Comparing the portfolio to three months and about five years back which was just before the last Kenyan general election.
The Stable
Barclays ↑
Bralirwa (Rwanda) ↑
Diamond Trust Bank ↑
East African Breweries (EABL) ↑
Equity Bank ↑
Kenya Commercial Bank (KCB) ↑
Kenya Oil Company (Kenol) ↓
Safaricom ↑
Scangroup ↑
Stanbic (Uganda) ↑
Unga ↑

What’s changed?
In: None
Out: Kenya Airways
Increase: EABL, Equity, KCB
Decrease: None
Dividends: None yet 
Best performer: Bralirwa’s (up 31% in 3 months) then Stanbic (UG) and KCB
Worst Performer: Kenol down 5% 
Unexpected gains/losses: Sold Kenya Airways, which despite troubles at rivals [Jetlink (suspended flights in November) and Fly540/FastJet (shareholder wrangles)], still has major clouds ahead with uncertainties over the delayed Boeing 787, hedging, staff, and serving routes in Europe and Asia. 
Performance Summary: The NSE 20 share index is up 10% in the last three months, while this portfolio is up 11%. But, at 4,500, the NSE 20 Index is below what it was in November 2007 (~5,100) before the election. 
Other Developments: 
Mining Sector: A media session took place this week with a goal to demystify the mining sector. The announcement in 2012 that oil had been found in Kenya raised some unrealistic expectations about sudden wealth that will be available to Kenyan communities including a recent notice by the Minister for Environment requiring that mining ventures should have 35% local ownership and another this week by the Kenya Revenue Authority on payment of withholding tax on the transfer of oil and mining assets (10% from payments to locals, and 20% for foreigners).
Kwale Mineral Sands
Discoveries this week at the session included: 
  
(1) A Kenyan investor can buy shares in the Kwale Mineral Sands project as Base Resources (who are developing it and who will build a local processing plant) are listed at the Australian and London (AIM) Exchanges.  
(2) Mining companies are always on the lookout for local partners & investors who are sophisticated and wealthy enough to understand the risks of mining.

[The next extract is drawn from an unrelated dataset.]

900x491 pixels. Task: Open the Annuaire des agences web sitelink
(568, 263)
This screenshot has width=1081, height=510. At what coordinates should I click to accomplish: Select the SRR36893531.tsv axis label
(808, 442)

(3) The sector comprises prospectors, explorers, and large mining companies each of who invest increasing amounts of capital from $50 000 at the prospecting stage to $1 million at the exploration stage to over $100 million at the mining stage and all assume varying degrees of capital, risk, and longer payback periods. Typical mining investors are interested in bullish markets, and stable countries with established policies on mining while conflicts over land use vs. mining rights remain perennial challenges (also affected this particular project).

Also see Can Kenya Avoid the Resource Curse?
GEMS:  The Nairobi Securities Exchange launched a Growth Enterprise Market Segment (GEMS) a few weeks ago to promote the listing of small and medium enterprises. The  basic criteria for a company to qualify include being in operation for at least one year, have audited accounts of at least one year (but no profit requirement),  have sound management and board consisting of at least 5 directors, commit to have at least 25 (non-employee) shareholders own at least 15% of the shares within 3 months of listing, and appoint an NSE-nominated advisor to help them with governance. 
At the launch, the NSE Chairman noted that GEMS provides an opportunity for firms participating in Kenya’s natural resources and mining sector to raise capital and also comply with the 35% local equity component. 
Online Commerce:  In the last week, South African-based Private Property Holdings and Kenyan-based Cheki Africa Media merged their businesses to form One Africa Media, possibly Africa’s largest classifieds portal‏, even as Naspers shut down Mocality in Kenya and Nigeria.